Objective:
Copy the listing below verbatim, every line and character unchanged.

======== Supplied data ========

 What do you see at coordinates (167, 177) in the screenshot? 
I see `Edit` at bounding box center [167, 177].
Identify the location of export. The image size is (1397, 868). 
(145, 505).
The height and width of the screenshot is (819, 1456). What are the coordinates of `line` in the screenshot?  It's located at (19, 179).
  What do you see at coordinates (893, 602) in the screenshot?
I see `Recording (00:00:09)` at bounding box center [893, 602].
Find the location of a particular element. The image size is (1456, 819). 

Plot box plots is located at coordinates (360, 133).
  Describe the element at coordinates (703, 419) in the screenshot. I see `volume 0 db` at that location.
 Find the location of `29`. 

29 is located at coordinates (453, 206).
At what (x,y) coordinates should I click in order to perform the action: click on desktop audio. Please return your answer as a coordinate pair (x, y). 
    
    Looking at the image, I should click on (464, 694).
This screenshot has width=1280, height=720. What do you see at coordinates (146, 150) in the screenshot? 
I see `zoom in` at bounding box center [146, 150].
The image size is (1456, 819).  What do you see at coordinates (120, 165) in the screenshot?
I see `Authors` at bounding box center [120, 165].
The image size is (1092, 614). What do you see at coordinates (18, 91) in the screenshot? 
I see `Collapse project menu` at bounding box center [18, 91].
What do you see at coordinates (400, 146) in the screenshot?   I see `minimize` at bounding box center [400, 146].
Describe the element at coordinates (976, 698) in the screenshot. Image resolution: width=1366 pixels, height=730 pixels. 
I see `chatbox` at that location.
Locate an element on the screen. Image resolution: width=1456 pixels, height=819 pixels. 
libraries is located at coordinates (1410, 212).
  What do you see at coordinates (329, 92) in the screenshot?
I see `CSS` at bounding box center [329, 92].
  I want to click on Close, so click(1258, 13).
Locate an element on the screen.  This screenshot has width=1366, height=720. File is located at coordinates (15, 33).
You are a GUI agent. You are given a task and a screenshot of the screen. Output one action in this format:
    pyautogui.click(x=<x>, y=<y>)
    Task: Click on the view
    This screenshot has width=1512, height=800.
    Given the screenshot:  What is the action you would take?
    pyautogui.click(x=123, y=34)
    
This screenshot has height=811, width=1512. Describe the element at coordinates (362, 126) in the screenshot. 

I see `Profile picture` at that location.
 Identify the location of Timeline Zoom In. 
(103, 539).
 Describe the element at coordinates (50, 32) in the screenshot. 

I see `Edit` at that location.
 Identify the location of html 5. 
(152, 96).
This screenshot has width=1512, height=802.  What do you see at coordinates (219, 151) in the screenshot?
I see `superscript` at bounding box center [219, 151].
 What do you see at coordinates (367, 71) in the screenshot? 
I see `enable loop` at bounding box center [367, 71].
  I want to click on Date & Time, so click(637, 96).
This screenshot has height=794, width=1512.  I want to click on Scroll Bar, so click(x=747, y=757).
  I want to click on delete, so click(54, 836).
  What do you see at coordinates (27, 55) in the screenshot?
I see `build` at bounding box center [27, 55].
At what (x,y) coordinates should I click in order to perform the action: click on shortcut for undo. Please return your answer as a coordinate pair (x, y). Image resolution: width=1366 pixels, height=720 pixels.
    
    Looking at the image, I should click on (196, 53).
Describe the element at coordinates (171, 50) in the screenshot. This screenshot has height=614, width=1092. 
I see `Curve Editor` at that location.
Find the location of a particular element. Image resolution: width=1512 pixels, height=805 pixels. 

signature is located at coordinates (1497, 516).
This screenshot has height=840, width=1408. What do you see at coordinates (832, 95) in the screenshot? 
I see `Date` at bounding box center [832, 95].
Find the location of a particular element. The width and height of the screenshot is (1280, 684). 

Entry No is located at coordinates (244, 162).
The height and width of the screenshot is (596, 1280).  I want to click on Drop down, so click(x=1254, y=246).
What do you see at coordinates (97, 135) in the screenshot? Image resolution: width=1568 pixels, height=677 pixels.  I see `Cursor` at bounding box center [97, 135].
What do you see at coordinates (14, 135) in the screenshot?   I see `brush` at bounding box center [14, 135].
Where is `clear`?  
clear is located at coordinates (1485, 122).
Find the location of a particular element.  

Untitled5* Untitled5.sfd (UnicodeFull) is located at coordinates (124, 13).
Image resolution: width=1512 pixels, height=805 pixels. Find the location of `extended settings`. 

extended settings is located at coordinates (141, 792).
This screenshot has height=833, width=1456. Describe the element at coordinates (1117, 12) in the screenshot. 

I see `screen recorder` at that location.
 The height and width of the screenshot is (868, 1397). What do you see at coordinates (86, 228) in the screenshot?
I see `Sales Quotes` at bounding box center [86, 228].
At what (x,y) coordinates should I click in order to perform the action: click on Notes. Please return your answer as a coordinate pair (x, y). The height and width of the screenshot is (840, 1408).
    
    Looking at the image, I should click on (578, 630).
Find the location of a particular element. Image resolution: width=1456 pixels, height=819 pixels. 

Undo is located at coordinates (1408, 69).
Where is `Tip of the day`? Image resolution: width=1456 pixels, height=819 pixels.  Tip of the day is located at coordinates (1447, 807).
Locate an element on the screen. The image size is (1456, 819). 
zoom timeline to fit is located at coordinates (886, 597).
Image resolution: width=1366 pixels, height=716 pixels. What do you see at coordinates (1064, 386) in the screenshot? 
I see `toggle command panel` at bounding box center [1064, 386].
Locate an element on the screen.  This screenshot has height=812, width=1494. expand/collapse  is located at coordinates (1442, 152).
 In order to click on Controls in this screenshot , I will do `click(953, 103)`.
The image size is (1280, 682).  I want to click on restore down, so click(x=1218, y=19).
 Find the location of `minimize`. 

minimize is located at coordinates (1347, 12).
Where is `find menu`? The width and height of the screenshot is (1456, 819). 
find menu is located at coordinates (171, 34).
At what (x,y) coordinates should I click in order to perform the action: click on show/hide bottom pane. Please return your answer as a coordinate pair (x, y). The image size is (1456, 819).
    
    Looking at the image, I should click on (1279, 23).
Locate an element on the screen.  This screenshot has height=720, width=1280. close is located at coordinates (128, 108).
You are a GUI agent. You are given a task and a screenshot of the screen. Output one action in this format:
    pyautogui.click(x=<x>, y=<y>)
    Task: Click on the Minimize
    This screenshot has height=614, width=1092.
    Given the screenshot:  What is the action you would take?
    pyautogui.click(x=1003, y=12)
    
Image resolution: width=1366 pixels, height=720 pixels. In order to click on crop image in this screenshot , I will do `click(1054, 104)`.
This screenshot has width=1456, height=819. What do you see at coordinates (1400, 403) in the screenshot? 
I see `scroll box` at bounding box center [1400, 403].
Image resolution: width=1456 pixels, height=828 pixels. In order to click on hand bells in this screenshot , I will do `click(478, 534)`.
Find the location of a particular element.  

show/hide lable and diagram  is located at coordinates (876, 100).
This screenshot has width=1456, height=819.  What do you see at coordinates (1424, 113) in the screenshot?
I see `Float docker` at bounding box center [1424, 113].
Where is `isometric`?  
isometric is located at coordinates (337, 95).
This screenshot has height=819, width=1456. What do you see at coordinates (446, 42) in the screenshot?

========

Answer for this exercise:
 What do you see at coordinates (167, 177) in the screenshot? 
I see `Edit` at bounding box center [167, 177].
Identify the location of export. The image size is (1397, 868). 
(145, 505).
The height and width of the screenshot is (819, 1456). What are the coordinates of `line` in the screenshot?  It's located at (19, 179).
  What do you see at coordinates (893, 602) in the screenshot?
I see `Recording (00:00:09)` at bounding box center [893, 602].
Find the location of a particular element. The image size is (1456, 819). 

Plot box plots is located at coordinates (360, 133).
  Describe the element at coordinates (703, 419) in the screenshot. I see `volume 0 db` at that location.
 Find the location of `29`. 

29 is located at coordinates (453, 206).
At what (x,y) coordinates should I click in order to perform the action: click on desktop audio. Please return your answer as a coordinate pair (x, y). 
    
    Looking at the image, I should click on (464, 694).
This screenshot has width=1280, height=720. What do you see at coordinates (146, 150) in the screenshot? 
I see `zoom in` at bounding box center [146, 150].
The image size is (1456, 819).  What do you see at coordinates (120, 165) in the screenshot?
I see `Authors` at bounding box center [120, 165].
The image size is (1092, 614). What do you see at coordinates (18, 91) in the screenshot? 
I see `Collapse project menu` at bounding box center [18, 91].
What do you see at coordinates (400, 146) in the screenshot?   I see `minimize` at bounding box center [400, 146].
Describe the element at coordinates (976, 698) in the screenshot. Image resolution: width=1366 pixels, height=730 pixels. 
I see `chatbox` at that location.
Locate an element on the screen. Image resolution: width=1456 pixels, height=819 pixels. 
libraries is located at coordinates (1410, 212).
  What do you see at coordinates (329, 92) in the screenshot?
I see `CSS` at bounding box center [329, 92].
  I want to click on Close, so click(1258, 13).
Locate an element on the screen.  This screenshot has width=1366, height=720. File is located at coordinates (15, 33).
You are a GUI agent. You are given a task and a screenshot of the screen. Output one action in this format:
    pyautogui.click(x=<x>, y=<y>)
    Task: Click on the view
    This screenshot has width=1512, height=800.
    Given the screenshot:  What is the action you would take?
    pyautogui.click(x=123, y=34)
    
This screenshot has height=811, width=1512. Describe the element at coordinates (362, 126) in the screenshot. 

I see `Profile picture` at that location.
 Identify the location of Timeline Zoom In. 
(103, 539).
 Describe the element at coordinates (50, 32) in the screenshot. 

I see `Edit` at that location.
 Identify the location of html 5. 
(152, 96).
This screenshot has width=1512, height=802.  What do you see at coordinates (219, 151) in the screenshot?
I see `superscript` at bounding box center [219, 151].
 What do you see at coordinates (367, 71) in the screenshot? 
I see `enable loop` at bounding box center [367, 71].
  I want to click on Date & Time, so click(637, 96).
This screenshot has height=794, width=1512.  I want to click on Scroll Bar, so click(x=747, y=757).
  I want to click on delete, so click(54, 836).
  What do you see at coordinates (27, 55) in the screenshot?
I see `build` at bounding box center [27, 55].
At what (x,y) coordinates should I click in order to perform the action: click on shortcut for undo. Please return your answer as a coordinate pair (x, y). Image resolution: width=1366 pixels, height=720 pixels.
    
    Looking at the image, I should click on (196, 53).
Describe the element at coordinates (171, 50) in the screenshot. This screenshot has height=614, width=1092. 
I see `Curve Editor` at that location.
Find the location of a particular element. Image resolution: width=1512 pixels, height=805 pixels. 

signature is located at coordinates (1497, 516).
This screenshot has height=840, width=1408. What do you see at coordinates (832, 95) in the screenshot? 
I see `Date` at bounding box center [832, 95].
Find the location of a particular element. The width and height of the screenshot is (1280, 684). 

Entry No is located at coordinates (244, 162).
The height and width of the screenshot is (596, 1280).  I want to click on Drop down, so click(x=1254, y=246).
What do you see at coordinates (97, 135) in the screenshot? Image resolution: width=1568 pixels, height=677 pixels.  I see `Cursor` at bounding box center [97, 135].
What do you see at coordinates (14, 135) in the screenshot?   I see `brush` at bounding box center [14, 135].
Where is `clear`?  
clear is located at coordinates (1485, 122).
Find the location of a particular element.  

Untitled5* Untitled5.sfd (UnicodeFull) is located at coordinates (124, 13).
Image resolution: width=1512 pixels, height=805 pixels. Find the location of `extended settings`. 

extended settings is located at coordinates (141, 792).
This screenshot has height=833, width=1456. Describe the element at coordinates (1117, 12) in the screenshot. 

I see `screen recorder` at that location.
 The height and width of the screenshot is (868, 1397). What do you see at coordinates (86, 228) in the screenshot?
I see `Sales Quotes` at bounding box center [86, 228].
At what (x,y) coordinates should I click in order to perform the action: click on Notes. Please return your answer as a coordinate pair (x, y). The height and width of the screenshot is (840, 1408).
    
    Looking at the image, I should click on (578, 630).
Find the location of a particular element. Image resolution: width=1456 pixels, height=819 pixels. 

Undo is located at coordinates (1408, 69).
Where is `Tip of the day`? Image resolution: width=1456 pixels, height=819 pixels.  Tip of the day is located at coordinates (1447, 807).
Locate an element on the screen. The image size is (1456, 819). 
zoom timeline to fit is located at coordinates (886, 597).
Image resolution: width=1366 pixels, height=716 pixels. What do you see at coordinates (1064, 386) in the screenshot? 
I see `toggle command panel` at bounding box center [1064, 386].
Locate an element on the screen.  This screenshot has height=812, width=1494. expand/collapse  is located at coordinates (1442, 152).
 In order to click on Controls in this screenshot , I will do `click(953, 103)`.
The image size is (1280, 682).  I want to click on restore down, so click(x=1218, y=19).
 Find the location of `minimize`. 

minimize is located at coordinates (1347, 12).
Where is `find menu`? The width and height of the screenshot is (1456, 819). 
find menu is located at coordinates (171, 34).
At what (x,y) coordinates should I click in order to perform the action: click on show/hide bottom pane. Please return your answer as a coordinate pair (x, y). The image size is (1456, 819).
    
    Looking at the image, I should click on (1279, 23).
Locate an element on the screen.  This screenshot has height=720, width=1280. close is located at coordinates (128, 108).
You are a GUI agent. You are given a task and a screenshot of the screen. Output one action in this format:
    pyautogui.click(x=<x>, y=<y>)
    Task: Click on the Minimize
    This screenshot has height=614, width=1092.
    Given the screenshot:  What is the action you would take?
    pyautogui.click(x=1003, y=12)
    
Image resolution: width=1366 pixels, height=720 pixels. In order to click on crop image in this screenshot , I will do `click(1054, 104)`.
This screenshot has width=1456, height=819. What do you see at coordinates (1400, 403) in the screenshot? 
I see `scroll box` at bounding box center [1400, 403].
Image resolution: width=1456 pixels, height=828 pixels. In order to click on hand bells in this screenshot , I will do `click(478, 534)`.
Find the location of a particular element.  

show/hide lable and diagram  is located at coordinates (876, 100).
This screenshot has width=1456, height=819.  What do you see at coordinates (1424, 113) in the screenshot?
I see `Float docker` at bounding box center [1424, 113].
Where is `isometric`?  
isometric is located at coordinates (337, 95).
This screenshot has height=819, width=1456. What do you see at coordinates (446, 42) in the screenshot?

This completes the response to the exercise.